Gathering necessary data is a crucial part in problem-solving and in project management. This helps managers in two ways –
- It helps define the problem completely
- It helps evaluate the feasibility of a solution.
Data cleansing is the next important step which helps companies retain ‘quality data’ and remove that which is inconsistent, inaccurate and redundant. When it comes to Business Intelligence the quality of the data input determines the quality of the output.
There are several reasons why one can get saddled with bad quality data. It often happens when business dynamics of an organization change quickly. It can also be the result of un-manageable application proliferation. And finally, human error cannot be counted out. Once you understand the primary cause of bad quality data, you will be able to understand how to handle it better.
In this article, we will discuss three key reasons behind data quality issues. In reality, all applications contain dirty data – those which are meaningless or not representative of the business in which it is used. Dirty data gets included in the database for several reasons.

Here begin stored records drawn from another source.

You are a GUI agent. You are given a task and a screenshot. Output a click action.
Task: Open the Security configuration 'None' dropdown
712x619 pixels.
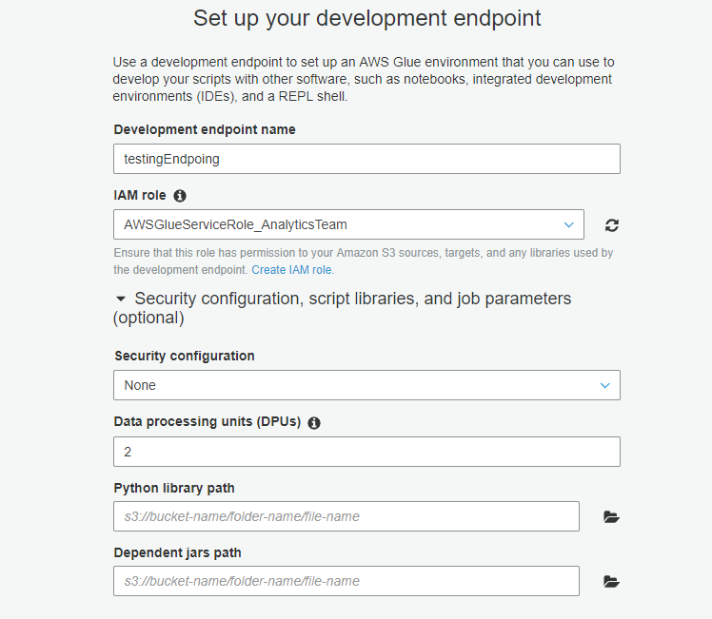click(x=366, y=385)
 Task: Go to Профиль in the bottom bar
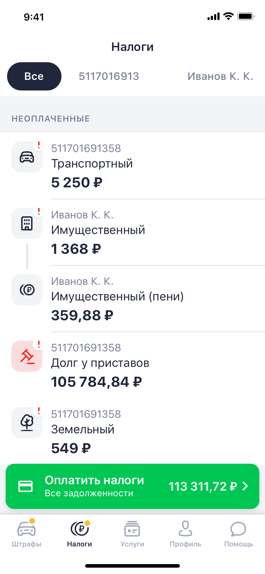click(x=185, y=534)
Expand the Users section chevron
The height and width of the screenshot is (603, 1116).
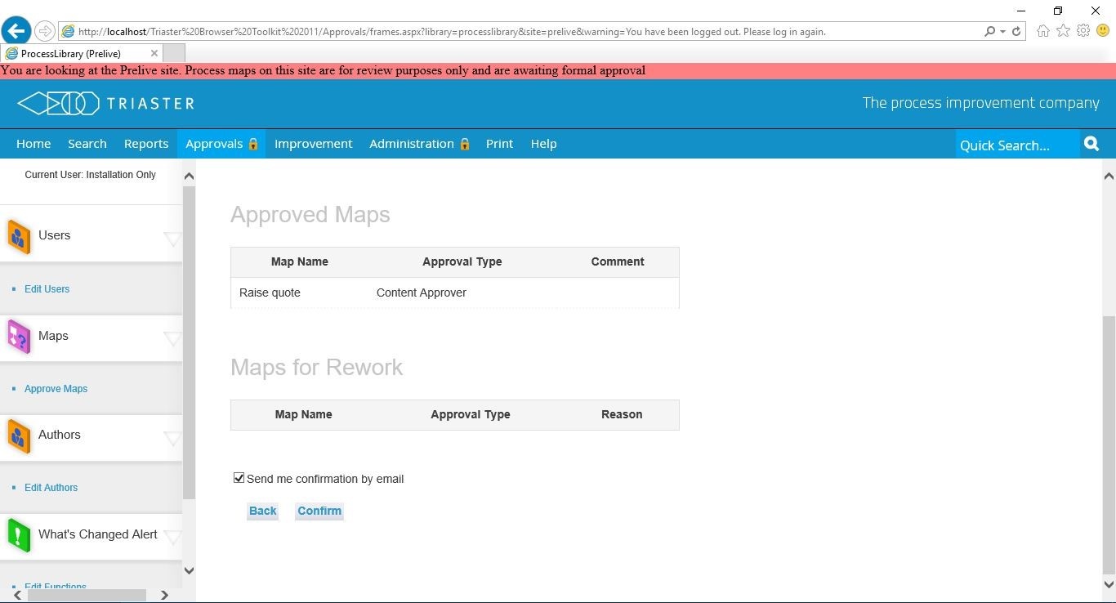(172, 240)
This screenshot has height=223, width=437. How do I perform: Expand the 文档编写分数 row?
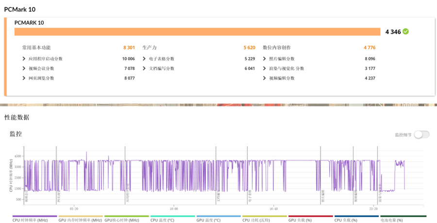pyautogui.click(x=145, y=68)
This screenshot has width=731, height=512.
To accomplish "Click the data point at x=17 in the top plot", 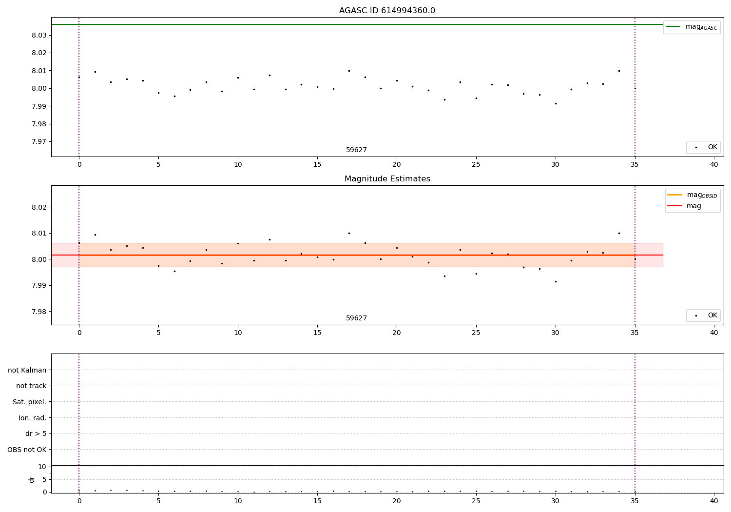I will coord(349,71).
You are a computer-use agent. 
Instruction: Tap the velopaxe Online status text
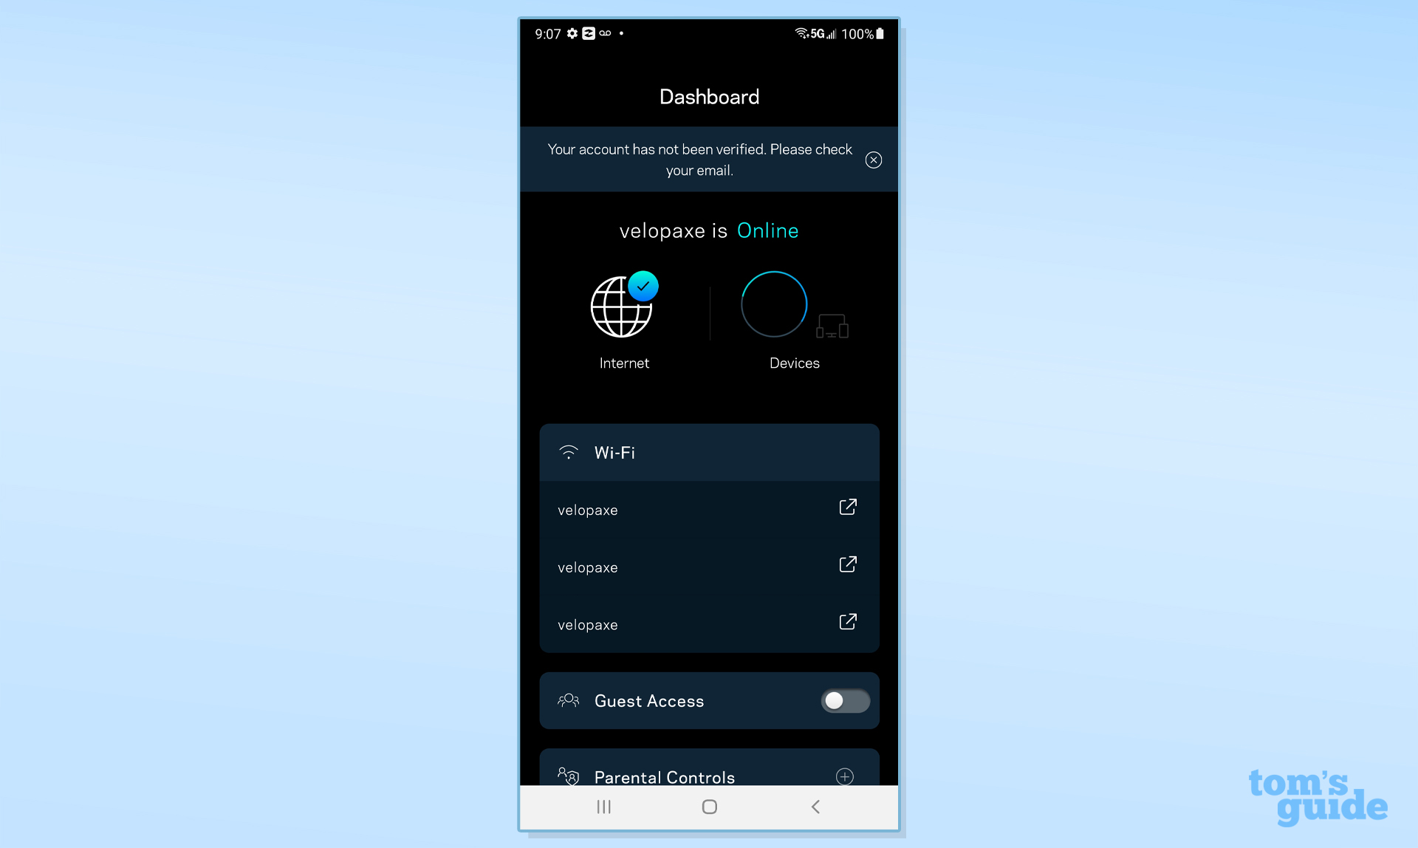pos(708,230)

1. Manual Error is a primary source of dirty data. This happens due to the inability of the application to validate the data input. A simple example could be customer name. It is possible that the person making the entry on the application spells the initials, first name or last name wrong.
2. Data Manipulation is also a source of dirty data. This often is the result of people needing to fill up mandatory sections simply to move on in the application form. People do this despite knowing that their entries are wrong. Another reason for data manipulation is the unethical behavior of the user who may want to fudge data to fulfill certain criteria and gain access to certain features.
3. While data migration happens from one database to another, there is a possibility that incompatibility issues arise leading to data quality issues. For example, when a company expands and migrates its database to a new vendor, there is a possibility that dirty data gets created due to incompatibility in the tables between the old and new database systems.
Once you are able to analyze and understand the reasons behind the creation of dirty data, you will be able to come up with a decent solution for it as well.